I was a little concerned when I heard he would address potential military action in Pakistan, but it ended up being less militaristic than I anticipated. Regarding that enigmatic nation, he said,
[L]et me make this clear. There are terrorists holed up in those mountains who murdered 3,000 Americans. They are plotting to strike again. It was a terrible mistake to fail to act when we had a chance to take out an al Qaeda leadership meeting in 2005. If we have actionable intelligence about high-value terrorist targets and President Musharraf won't act, we will.
And Pakistan needs more than F-16s to combat extremism. As the Pakistani government increases investment in secular education to counter radical madrasas, my Administration will increase America's commitment. We must help Pakistan invest in the provinces along the Afghan border, so that the extremists' program of hate is met with one of hope.
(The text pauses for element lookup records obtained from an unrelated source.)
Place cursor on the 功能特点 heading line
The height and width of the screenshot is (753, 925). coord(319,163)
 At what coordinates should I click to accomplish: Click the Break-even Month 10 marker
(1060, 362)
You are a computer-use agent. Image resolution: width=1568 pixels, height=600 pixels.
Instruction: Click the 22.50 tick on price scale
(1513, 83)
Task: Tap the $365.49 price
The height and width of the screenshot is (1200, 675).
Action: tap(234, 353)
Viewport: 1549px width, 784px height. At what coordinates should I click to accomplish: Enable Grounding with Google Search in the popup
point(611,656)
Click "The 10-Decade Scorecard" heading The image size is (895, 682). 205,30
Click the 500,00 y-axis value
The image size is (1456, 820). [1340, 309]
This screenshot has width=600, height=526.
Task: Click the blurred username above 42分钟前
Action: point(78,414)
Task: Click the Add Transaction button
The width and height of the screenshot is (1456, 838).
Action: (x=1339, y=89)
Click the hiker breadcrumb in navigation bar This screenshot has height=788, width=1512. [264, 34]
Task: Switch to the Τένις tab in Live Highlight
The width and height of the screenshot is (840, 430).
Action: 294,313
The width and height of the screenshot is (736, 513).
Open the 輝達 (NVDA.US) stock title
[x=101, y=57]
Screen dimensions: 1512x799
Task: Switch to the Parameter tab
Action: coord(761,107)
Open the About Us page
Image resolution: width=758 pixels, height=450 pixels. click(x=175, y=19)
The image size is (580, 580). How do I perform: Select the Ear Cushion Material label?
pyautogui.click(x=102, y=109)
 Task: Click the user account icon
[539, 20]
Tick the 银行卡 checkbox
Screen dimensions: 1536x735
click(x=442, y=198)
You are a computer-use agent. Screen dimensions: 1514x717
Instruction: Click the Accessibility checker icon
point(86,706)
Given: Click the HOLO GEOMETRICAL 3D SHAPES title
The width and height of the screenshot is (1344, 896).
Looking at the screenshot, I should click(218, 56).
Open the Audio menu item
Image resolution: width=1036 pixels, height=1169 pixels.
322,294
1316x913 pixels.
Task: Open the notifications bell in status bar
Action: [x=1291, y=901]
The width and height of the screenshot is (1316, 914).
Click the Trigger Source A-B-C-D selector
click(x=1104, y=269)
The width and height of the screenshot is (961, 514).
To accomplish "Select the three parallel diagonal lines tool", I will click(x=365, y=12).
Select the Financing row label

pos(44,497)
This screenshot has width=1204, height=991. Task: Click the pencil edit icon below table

And we must not turn a blind eye to elections that are neither free nor fair -- our goal is not simply an ally in Pakistan, it is a democratic ally.
The pledge to use actionable intelligence in Pakistan sounds pretty tough, but it's really nothing new -- the U.S. has for some time now violated sovereignty in its counter-terror operations, and you don't hear about it much because those actions tend to be quiet, precise, and brief. They don't involve, say, massive invasions
. Based on his track record on Iraq, I'm willing to give Obama the benefit of the doubt on something like this -- given that he resisted the overwhelming political pressures to be pro-war in 2003, I think he will be able to make the right judgment call on targeted attacks.